Moreover, the $16.2 billion profit figure was earned entirely in the second and third quarters of 2009, more than offsetting the $1.3 billion loss p&c insurers recorded during the first quarter of 2009, they said, citing the third-quarter 2009 report on p&c industry financial conditions from Insurance Services Office/ Property Casualty Insurers Association of America.
"One of the great untold stories of the last year is how well the insurance sector in general has done," said Professor Scott Harrington, University of Pennsylvania's Wharton School. "Even the life companies, given what happened in residential mortgage-backed securities and asset markets, I think the performance of the overall sector has been truly remarkable."
Therese Vaughan, chief executive officer, National Association of Insurance Commissioners, remarked, "The business model of the property and casualty industry is not as much about asset risk as the other financial sectors are; it's about liability risk."
Ms. Vaughan, a former Iowa insurance commissioner, said, however, that identifying insurers who may face financial trouble remains a challenge, even though regulators track constantly a company's loss reserves and actuarial opinions.
On-site regulatory exams are the only sure way to get a definitive handle on an insurance company's finances, she added, although agents who are on the ground are often the best source of real-time information on an insurer's activities.
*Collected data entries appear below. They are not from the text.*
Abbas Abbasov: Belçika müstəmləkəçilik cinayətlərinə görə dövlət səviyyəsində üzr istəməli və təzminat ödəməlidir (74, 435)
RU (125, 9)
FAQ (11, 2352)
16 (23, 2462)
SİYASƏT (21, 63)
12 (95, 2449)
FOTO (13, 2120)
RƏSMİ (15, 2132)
Peter Miller, American Institute for CPCU president and the panel's moderator, noted that news for p&c insurers is not all good, pointing out that cumulative net premiums written were down more than 4 percent in 2009, the third consecutive year of decline.
Jay Gelb, director, Barclays Capital, said, "The property and casualty insurance industry is not going to see positive growth any time soon. My estimate is that the industry will probably show a decline in 2010, as well, which would be the worst track record of growth for the industry since the Great Depression."
The economic downturn is impacting commercial insurers more than those who focus on personal lines because commercial insurers' fortunes are tied more closely to the slowdown in new business formation, payroll declines and reduced construction spending, Mr. Gelb added.
In the personal lines market, the panel agreed, larger property insurers are reducing their market share in coastal communities or buying more reinsurance, creating a situation where smaller insurers are taking on more risk.
"The industry is going to take a hit on claims handling when the next big storm comes," predicted Brian Sullivan, editor and publisher of Auto Insurance Report and Property Insurance Report, pointing to the rise of smaller property insurers in states such as Florida.
The panel also concurred with the notion that the creation of a Federal Insurance Office within the U.S. Treasury Department was a likely outcome of the current regulatory reform debate in Washington, D.C.
The Forum is sponsored by: ACORD, American Institute for Chartered Property Casualty Underwriters, American Insurance Association, the Association of Bermuda Insurers and Reinsurers, The Geneva Association, Institute for Business & Home Safety, Insurance Information Institute, Insurance Institute for Highway Safety, International Insurance Society, ISO, National Association of Mutual Insurance Companies, National Council on Compensation Insurance, National Insurance Crime Bureau, Property Casualty Insurers Association of America, Property Loss Research Bureau, and Reinsurance Association of America.